TASK BRIEF
Substitute "screen assistant" for "GUI agent" everywhere it occurs in the records below, then give the records again with nothing else changed.

[Records from a collection]
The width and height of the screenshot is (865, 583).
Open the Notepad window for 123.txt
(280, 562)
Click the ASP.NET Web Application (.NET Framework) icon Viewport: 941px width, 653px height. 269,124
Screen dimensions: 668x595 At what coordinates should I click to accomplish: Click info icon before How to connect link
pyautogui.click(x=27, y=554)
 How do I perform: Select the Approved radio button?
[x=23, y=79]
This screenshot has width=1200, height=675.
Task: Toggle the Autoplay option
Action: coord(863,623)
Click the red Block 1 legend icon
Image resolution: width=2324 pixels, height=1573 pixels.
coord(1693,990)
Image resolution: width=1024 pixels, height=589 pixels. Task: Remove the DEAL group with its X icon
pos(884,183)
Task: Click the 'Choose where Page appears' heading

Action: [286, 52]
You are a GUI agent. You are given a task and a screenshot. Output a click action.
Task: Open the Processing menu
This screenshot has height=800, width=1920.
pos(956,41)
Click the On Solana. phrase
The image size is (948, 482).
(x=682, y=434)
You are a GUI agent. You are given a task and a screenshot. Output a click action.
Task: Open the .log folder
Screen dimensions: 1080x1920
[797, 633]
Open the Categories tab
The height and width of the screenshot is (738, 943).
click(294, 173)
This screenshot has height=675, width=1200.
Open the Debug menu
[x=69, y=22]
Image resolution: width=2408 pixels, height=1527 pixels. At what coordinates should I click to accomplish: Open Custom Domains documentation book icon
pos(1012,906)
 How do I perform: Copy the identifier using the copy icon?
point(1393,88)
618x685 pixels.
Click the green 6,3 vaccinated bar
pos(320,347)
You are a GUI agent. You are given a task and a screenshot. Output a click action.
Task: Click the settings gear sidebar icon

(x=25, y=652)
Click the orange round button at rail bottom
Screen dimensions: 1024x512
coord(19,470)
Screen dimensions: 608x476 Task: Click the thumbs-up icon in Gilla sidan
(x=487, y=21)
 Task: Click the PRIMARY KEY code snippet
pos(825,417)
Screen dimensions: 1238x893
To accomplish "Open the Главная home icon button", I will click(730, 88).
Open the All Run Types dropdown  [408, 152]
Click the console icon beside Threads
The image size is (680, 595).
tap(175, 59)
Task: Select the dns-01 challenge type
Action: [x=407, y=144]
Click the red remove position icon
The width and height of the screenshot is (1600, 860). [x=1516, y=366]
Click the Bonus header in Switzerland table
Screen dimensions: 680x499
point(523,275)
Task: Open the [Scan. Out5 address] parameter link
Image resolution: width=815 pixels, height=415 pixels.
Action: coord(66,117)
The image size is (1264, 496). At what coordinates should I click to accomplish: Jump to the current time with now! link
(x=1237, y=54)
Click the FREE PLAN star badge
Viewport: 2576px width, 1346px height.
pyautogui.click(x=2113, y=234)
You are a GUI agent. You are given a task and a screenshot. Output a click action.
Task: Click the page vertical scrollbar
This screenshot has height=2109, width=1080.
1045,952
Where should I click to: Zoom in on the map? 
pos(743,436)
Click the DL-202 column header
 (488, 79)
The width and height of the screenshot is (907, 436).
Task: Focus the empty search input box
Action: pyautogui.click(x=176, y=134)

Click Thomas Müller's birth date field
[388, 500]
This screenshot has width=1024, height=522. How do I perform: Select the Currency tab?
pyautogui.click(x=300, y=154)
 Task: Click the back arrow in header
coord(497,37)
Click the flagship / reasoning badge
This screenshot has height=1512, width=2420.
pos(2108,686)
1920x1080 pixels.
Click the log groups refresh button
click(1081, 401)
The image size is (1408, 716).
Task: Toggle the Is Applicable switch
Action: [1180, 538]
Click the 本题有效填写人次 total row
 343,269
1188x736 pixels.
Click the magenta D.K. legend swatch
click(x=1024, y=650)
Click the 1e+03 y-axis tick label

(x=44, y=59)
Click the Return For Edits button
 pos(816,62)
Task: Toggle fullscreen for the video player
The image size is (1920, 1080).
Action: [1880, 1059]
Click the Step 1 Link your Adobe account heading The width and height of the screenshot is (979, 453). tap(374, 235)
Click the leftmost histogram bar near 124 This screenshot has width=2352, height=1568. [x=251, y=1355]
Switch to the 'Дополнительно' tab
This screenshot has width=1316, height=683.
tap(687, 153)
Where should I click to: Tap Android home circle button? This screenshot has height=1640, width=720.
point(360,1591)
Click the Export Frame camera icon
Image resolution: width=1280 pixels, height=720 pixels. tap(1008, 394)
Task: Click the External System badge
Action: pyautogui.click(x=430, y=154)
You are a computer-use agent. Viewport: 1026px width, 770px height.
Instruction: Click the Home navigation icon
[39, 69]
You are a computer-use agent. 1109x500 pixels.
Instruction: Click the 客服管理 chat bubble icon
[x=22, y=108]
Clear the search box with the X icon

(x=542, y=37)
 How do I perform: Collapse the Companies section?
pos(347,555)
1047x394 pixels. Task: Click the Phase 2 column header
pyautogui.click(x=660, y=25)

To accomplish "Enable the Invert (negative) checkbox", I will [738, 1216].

SOLUTION TO THE PROBLEM
The width and height of the screenshot is (865, 583).
Open the Notepad window for 123.txt
(280, 562)
Click the ASP.NET Web Application (.NET Framework) icon Viewport: 941px width, 653px height. 269,124
Screen dimensions: 668x595 At what coordinates should I click to accomplish: Click info icon before How to connect link
pyautogui.click(x=27, y=554)
 How do I perform: Select the Approved radio button?
[x=23, y=79]
This screenshot has width=1200, height=675.
Task: Toggle the Autoplay option
Action: coord(863,623)
Click the red Block 1 legend icon
Image resolution: width=2324 pixels, height=1573 pixels.
coord(1693,990)
Image resolution: width=1024 pixels, height=589 pixels. Task: Remove the DEAL group with its X icon
pos(884,183)
Task: Click the 'Choose where Page appears' heading

Action: [286, 52]
You are a screen assistant. You are given a task and a screenshot. Output a click action.
Task: Open the Processing menu
This screenshot has height=800, width=1920.
pos(956,41)
Click the On Solana. phrase
The image size is (948, 482).
(x=682, y=434)
You are a screen assistant. You are given a task and a screenshot. Output a click action.
Task: Open the .log folder
Screen dimensions: 1080x1920
[797, 633]
Open the Categories tab
The height and width of the screenshot is (738, 943).
click(294, 173)
This screenshot has height=675, width=1200.
Open the Debug menu
[x=69, y=22]
Image resolution: width=2408 pixels, height=1527 pixels. At what coordinates should I click to accomplish: Open Custom Domains documentation book icon
pos(1012,906)
 How do I perform: Copy the identifier using the copy icon?
point(1393,88)
618x685 pixels.
Click the green 6,3 vaccinated bar
pos(320,347)
You are a screen assistant. You are given a task and a screenshot. Output a click action.
Task: Click the settings gear sidebar icon

(x=25, y=652)
Click the orange round button at rail bottom
Screen dimensions: 1024x512
coord(19,470)
Screen dimensions: 608x476 Task: Click the thumbs-up icon in Gilla sidan
(x=487, y=21)
 Task: Click the PRIMARY KEY code snippet
pos(825,417)
Screen dimensions: 1238x893
To accomplish "Open the Главная home icon button", I will click(730, 88).
Open the All Run Types dropdown  [408, 152]
Click the console icon beside Threads
The image size is (680, 595).
tap(175, 59)
Task: Select the dns-01 challenge type
Action: [x=407, y=144]
Click the red remove position icon
The width and height of the screenshot is (1600, 860). [x=1516, y=366]
Click the Bonus header in Switzerland table
Screen dimensions: 680x499
point(523,275)
Task: Open the [Scan. Out5 address] parameter link
Image resolution: width=815 pixels, height=415 pixels.
Action: coord(66,117)
The image size is (1264, 496). At what coordinates should I click to accomplish: Jump to the current time with now! link
(x=1237, y=54)
Click the FREE PLAN star badge
Viewport: 2576px width, 1346px height.
pyautogui.click(x=2113, y=234)
You are a screen assistant. You are given a task and a screenshot. Output a click action.
Task: Click the page vertical scrollbar
This screenshot has height=2109, width=1080.
1045,952
Where should I click to: Zoom in on the map? 
pos(743,436)
Click the DL-202 column header
 (488, 79)
The width and height of the screenshot is (907, 436).
Task: Focus the empty search input box
Action: pyautogui.click(x=176, y=134)

Click Thomas Müller's birth date field
[388, 500]
This screenshot has width=1024, height=522. How do I perform: Select the Currency tab?
pyautogui.click(x=300, y=154)
 Task: Click the back arrow in header
coord(497,37)
Click the flagship / reasoning badge
This screenshot has height=1512, width=2420.
pos(2108,686)
1920x1080 pixels.
Click the log groups refresh button
click(1081, 401)
The image size is (1408, 716).
Task: Toggle the Is Applicable switch
Action: [1180, 538]
Click the 本题有效填写人次 total row
 343,269
1188x736 pixels.
Click the magenta D.K. legend swatch
click(x=1024, y=650)
Click the 1e+03 y-axis tick label

(x=44, y=59)
Click the Return For Edits button
 pos(816,62)
Task: Toggle fullscreen for the video player
The image size is (1920, 1080).
Action: [1880, 1059]
Click the Step 1 Link your Adobe account heading The width and height of the screenshot is (979, 453). tap(374, 235)
Click the leftmost histogram bar near 124 This screenshot has width=2352, height=1568. [x=251, y=1355]
Switch to the 'Дополнительно' tab
This screenshot has width=1316, height=683.
tap(687, 153)
Where should I click to: Tap Android home circle button? This screenshot has height=1640, width=720.
point(360,1591)
Click the Export Frame camera icon
Image resolution: width=1280 pixels, height=720 pixels. tap(1008, 394)
Task: Click the External System badge
Action: pyautogui.click(x=430, y=154)
You are a computer-use agent. Viewport: 1026px width, 770px height.
Instruction: Click the Home navigation icon
[39, 69]
You are a computer-use agent. 1109x500 pixels.
Instruction: Click the 客服管理 chat bubble icon
[x=22, y=108]
Clear the search box with the X icon

(x=542, y=37)
 How do I perform: Collapse the Companies section?
pos(347,555)
1047x394 pixels. Task: Click the Phase 2 column header
pyautogui.click(x=660, y=25)

To accomplish "Enable the Invert (negative) checkbox", I will [738, 1216].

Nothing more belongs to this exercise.